Le symbole de réussite
Özden Kurutas a suivi sa formation de serrurier chez Henz Stahlhandel puis est devenu acheteur pour l’entreprise. Il habite un appartement en propriété de la tour, avec ses deux serpents. Après des postes chez ABB, Alstom puis un perfectionnement professionnel, il a atterri à la maintenance aux CFF. Ancien habitant de Küttigen et Baden, il apprécie maintenant le calme de Suhr. Il a déjà noué des liens dans le quartier, mais pas encore assez. « Beaucoup de logements en propriété sont loués », remarque-t-il.

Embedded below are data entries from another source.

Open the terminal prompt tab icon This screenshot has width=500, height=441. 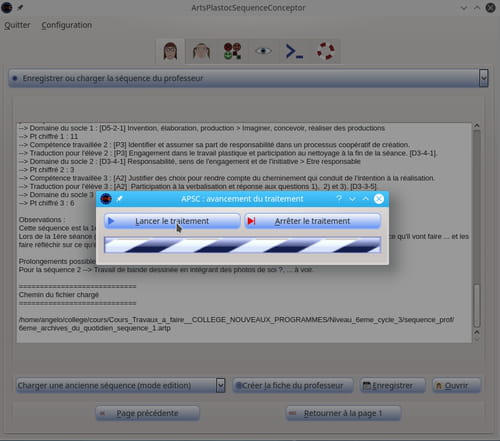click(x=294, y=51)
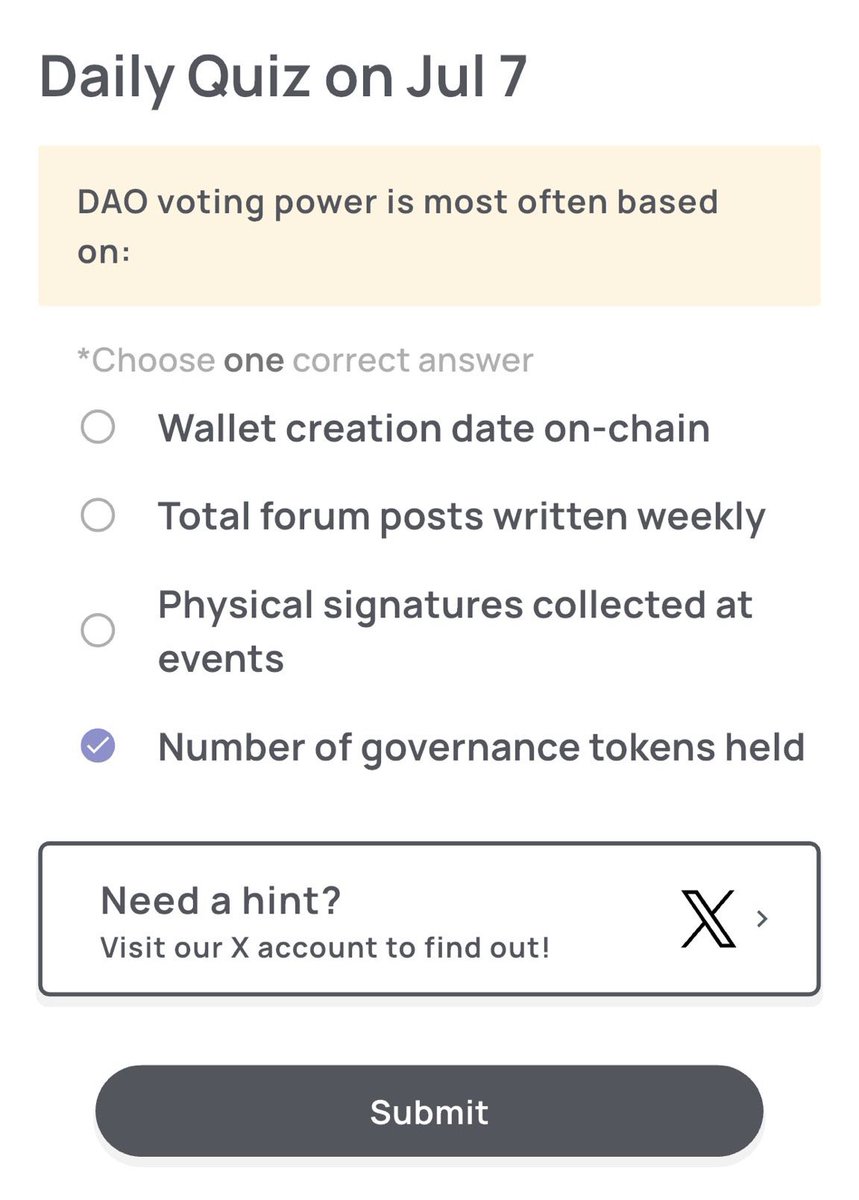Open the Need a hint? box
Viewport: 859px width, 1200px height.
(x=429, y=919)
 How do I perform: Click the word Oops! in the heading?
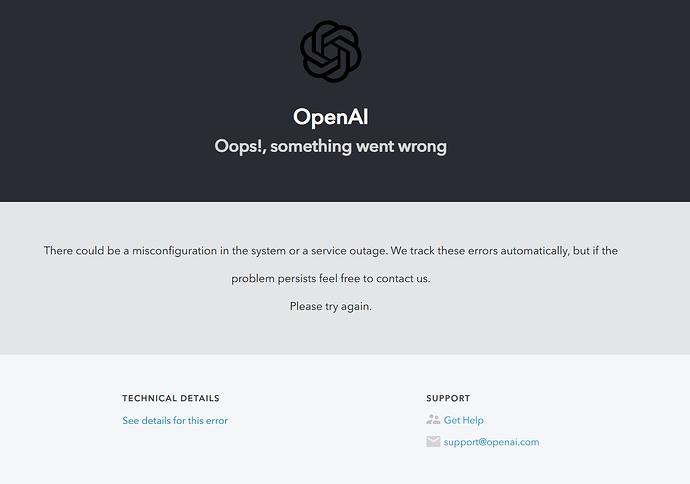240,147
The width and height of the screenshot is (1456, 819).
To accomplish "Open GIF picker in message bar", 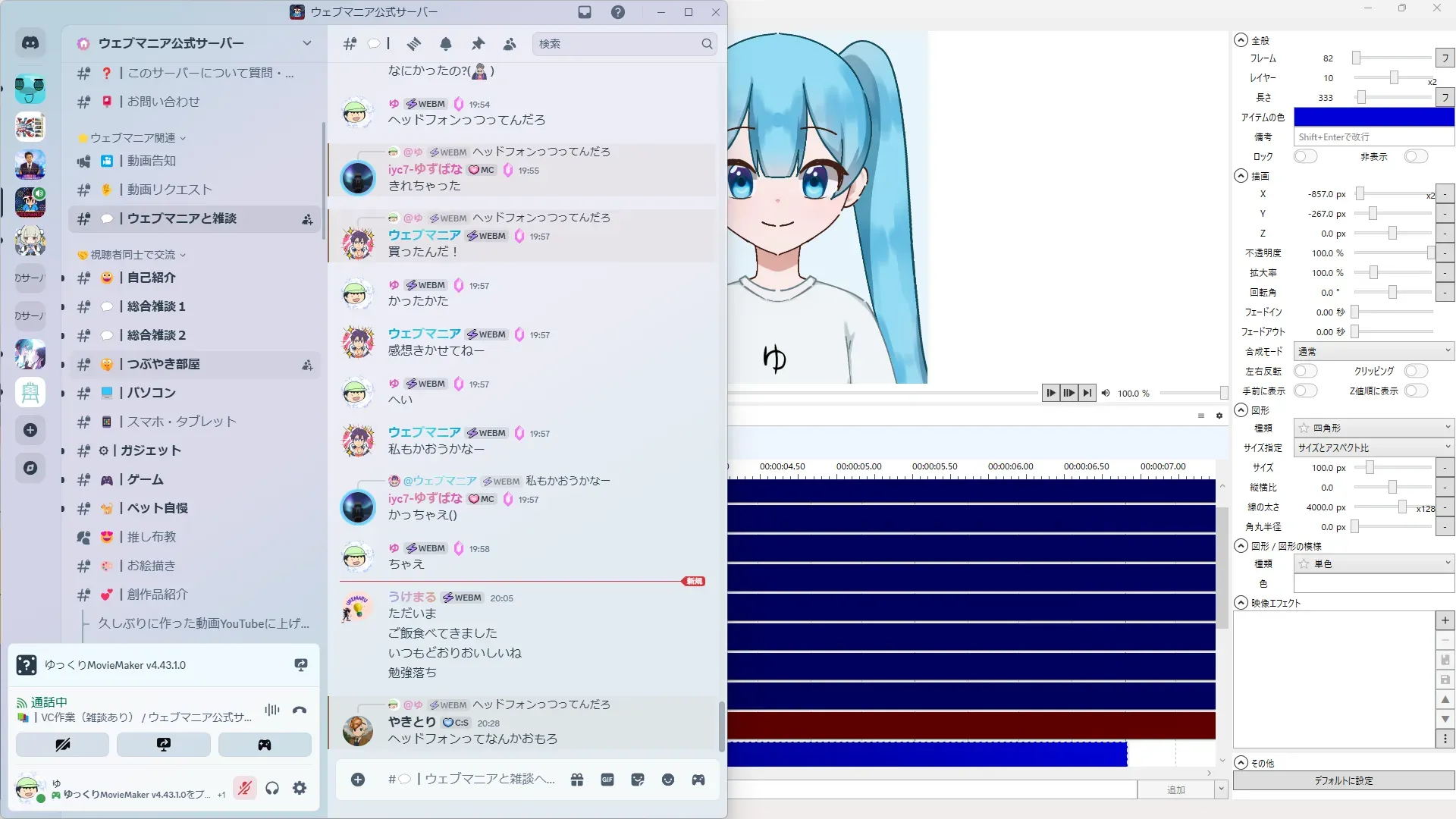I will coord(607,780).
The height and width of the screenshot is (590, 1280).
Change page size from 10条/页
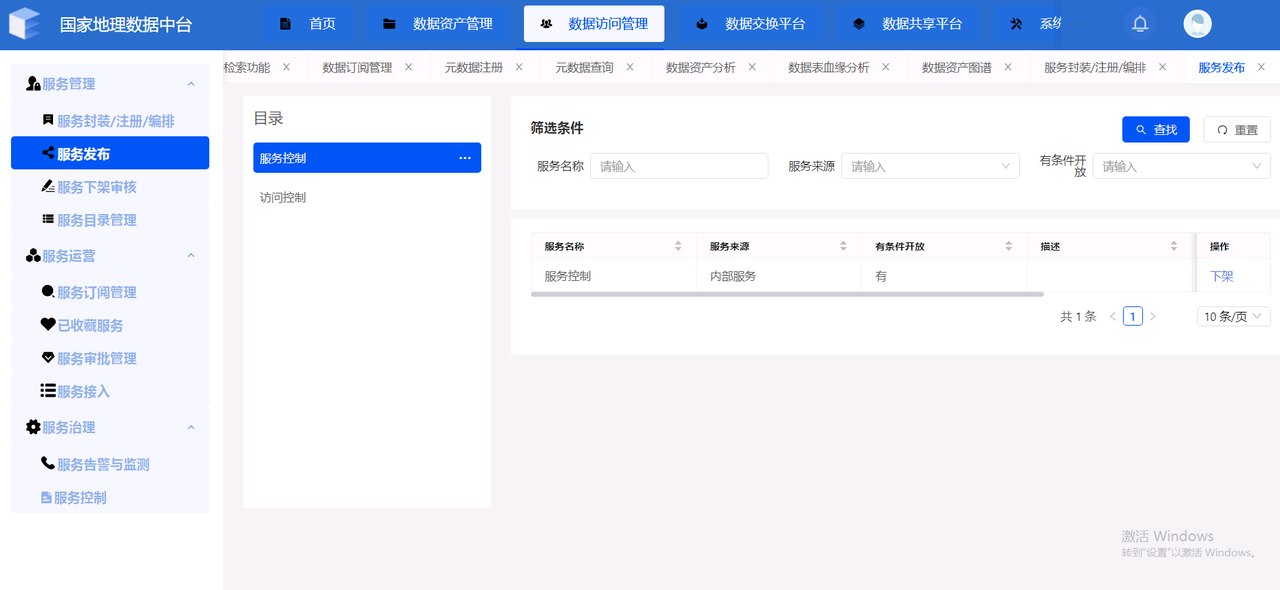pyautogui.click(x=1233, y=316)
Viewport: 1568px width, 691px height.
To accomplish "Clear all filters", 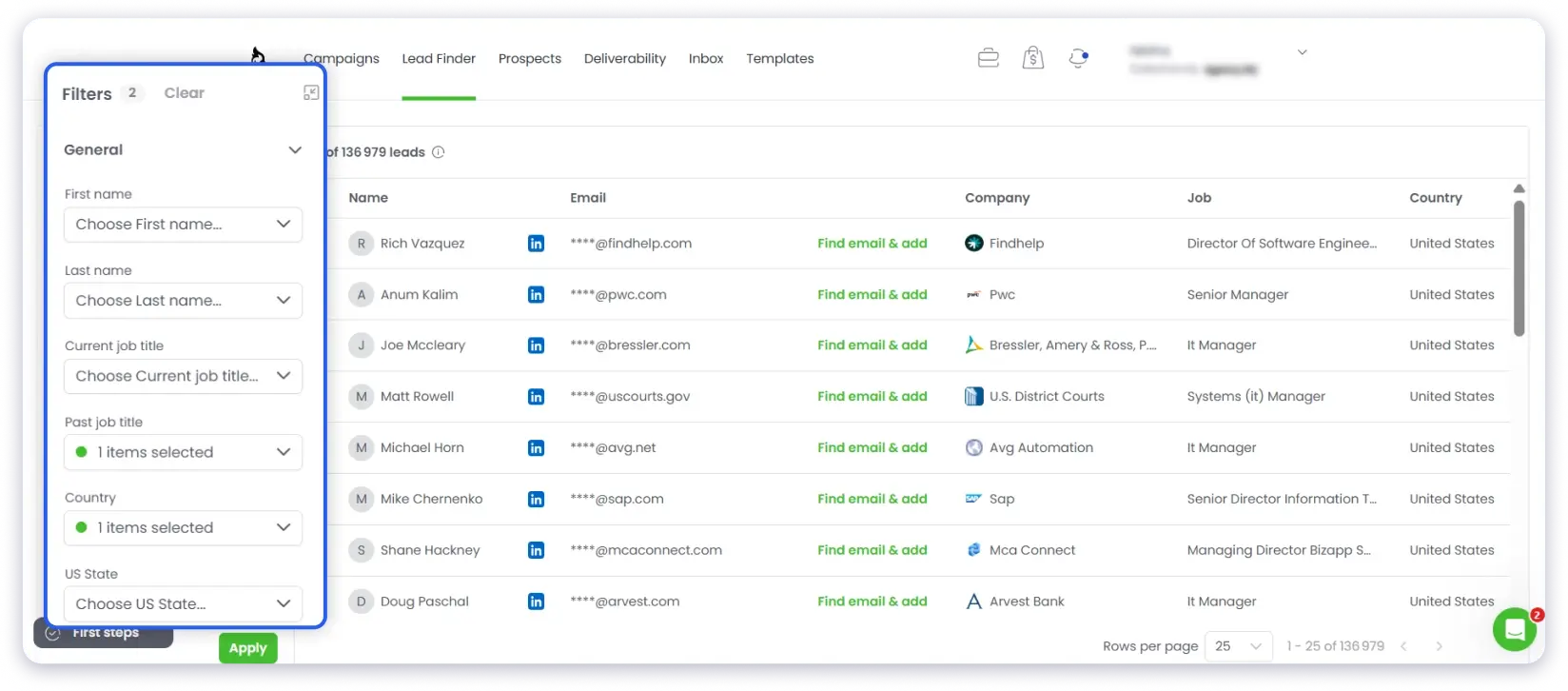I will pyautogui.click(x=184, y=93).
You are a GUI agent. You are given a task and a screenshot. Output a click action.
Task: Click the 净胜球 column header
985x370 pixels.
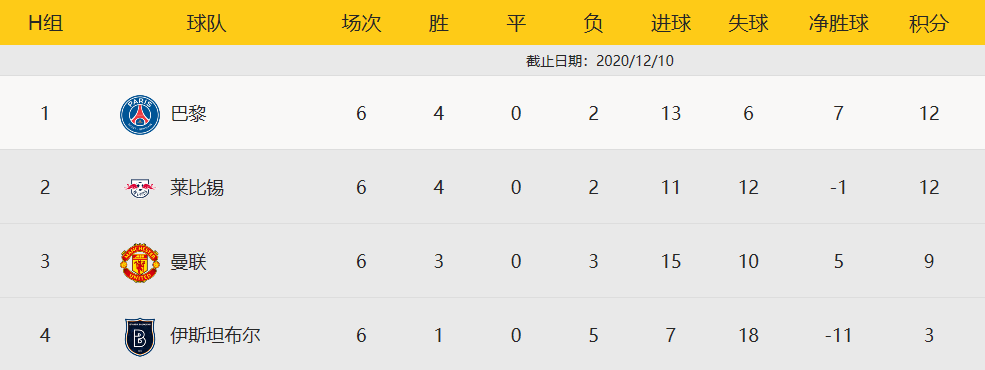coord(839,24)
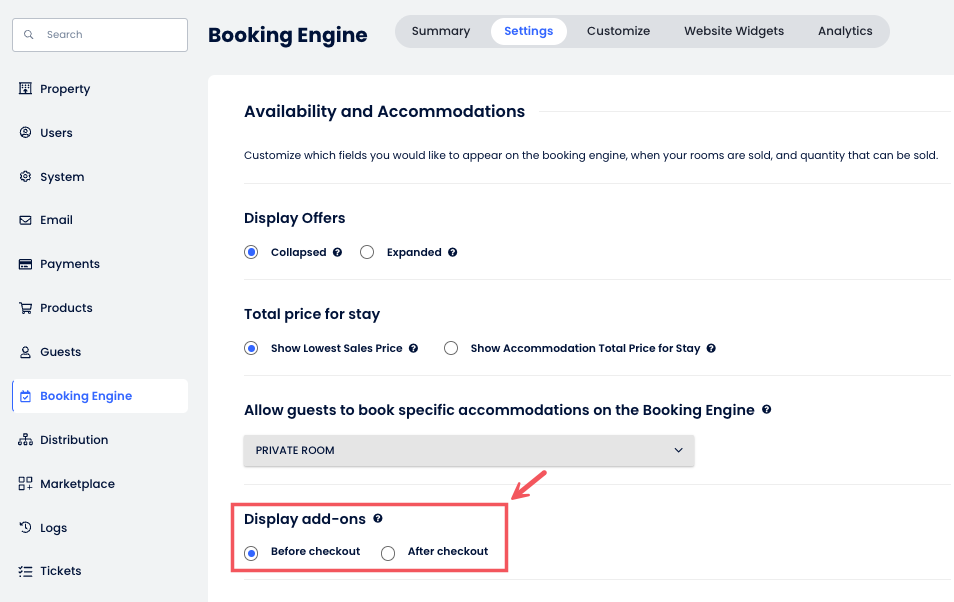Click the Search input field
This screenshot has width=954, height=602.
click(x=100, y=35)
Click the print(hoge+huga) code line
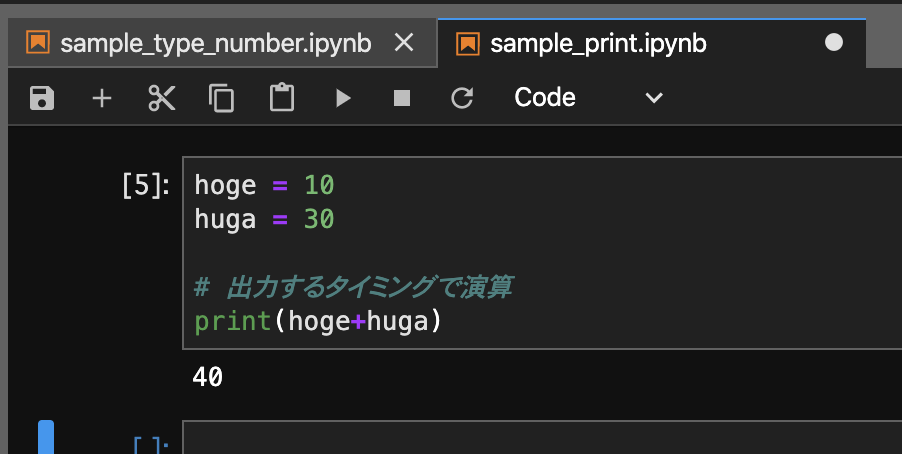The height and width of the screenshot is (454, 902). pyautogui.click(x=318, y=322)

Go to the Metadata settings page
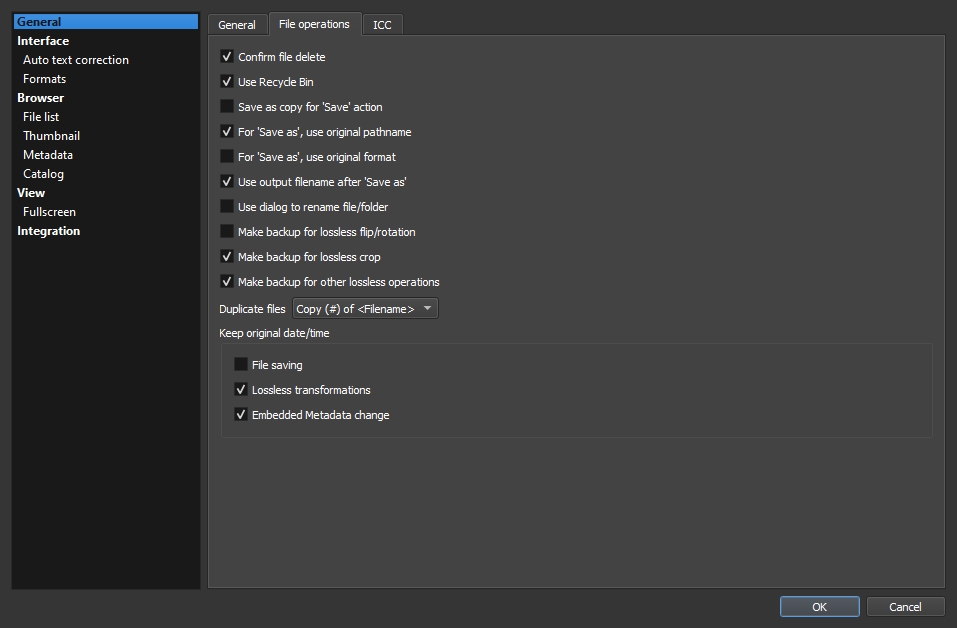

Il aime la pizzeria du quartier et apprécie les événements organisés par Itoba. « J’ai hâte de voir le parc collectif achevé et de suivre les projets de densification autour de la gare de Suhr. »
La discrète
Rosa Ineichen vit presque au sommet de la tour. Elle apprécie le calme qui y règne. Son poste de directrice des soins en maison de retraite est exigeant, notamment en raison de la pénurie de personnel. Mais elle aime le contact avec les personnes âgées. Elle a eu la chance de pouvoir acquérir un appartement. Le quartier lui plaît et elle salue la qualité des bâtiments, même si l’accent mis sur la biodiversité dans les aménagements extérieurs la laisse perplexe : « Cela fait “cheni” et il y aurait bien besoin d’un carré de pelouse. » Malgré cela, elle voit toujours des enfants courir joyeusement entre les bâtiments, signe que l’espace est bien investi.


Un quartier ?
Avec ses situations variées, ses divers types de logements et de propriété, le site de Henz répond à de nombreux besoins et rassemble une population tout aussi variée. Mais la cohésion ne s’est pas faite d’elle-même. Dans un nouveau projet immobilier, un urbanisme soigné et des espaces extérieurs bien pensés sont certes essentiels, mais ne suffisent pas. Pour faciliter les échanges et l’intégration, des efforts structurés s’imposent, avec une fête d’inauguration, des événements réguliers ou encore des lieux propices aux rencontres spontanées, voire une animation socioculturelle professionnelle. Le site de Henz prouve que, même en dehors d’un modèle coopératif, cela peut parfaitement fonctionner.